Unfortunately ice was a no go, the first stumbling block in our negotiations. Chills explained that to give the ice cubes back would have been a kind act, and would effectively ruin his status as the Supreme Epitome of Evil.
“It's no use, Chills I just don't feel evil. I don't have a thing to wear for an evil persona.” It was true. I couldn’t be evil in the same stuff I was wearing in patch 4.2.
“I see your dilemma, Evi, I really do,” said Chills. “Couldn't you just start with a trial status? If you like it fine, if not you can walk away with no questions asked and no damage to your “pathetically good” rating.
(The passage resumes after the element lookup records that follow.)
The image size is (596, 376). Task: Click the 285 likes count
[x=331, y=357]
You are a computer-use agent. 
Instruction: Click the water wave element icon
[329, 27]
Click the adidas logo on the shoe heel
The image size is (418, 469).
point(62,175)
I'll even throw in this letter bomb given it's for a gnome. Popping a letter bomb in the WOW postal system isn't generally considered as even partly evil these days. And remember, it's humane, organic and completely eco-friendly, plus you're doing it at the request of a GM. No-one will mind, and you’ll be home with your guild in Draenor. What could possibly go wrong?”
I might have still hesitated but getting the letter bomb was too good an opportunity to miss. “Ok. Trial status it is,” I told him.
As I walked to the post box I was reconciling what I was beginning to see as only a dichotomy in Mr. Chilly's persona; evil yes, but also genius. Genius was good. Genius was very good, so couldn't I just overlook the evil bit? It wasn’t like Chills was Deathwing, or Arthas. And he was Cute and fluffy. That had to count for something, surely?
I quickly popped into the barber shop to see what I’d look like with black hair, ready for my end boss makeover….. it didn’t hurt to know what I was getting into, after all. I scrolled through the hairstyles and found one that I liked in black, but then I wondered, could I be evil with red hair? The resulting options and shades kept me there, happily enjoying my exploration of the options for hours.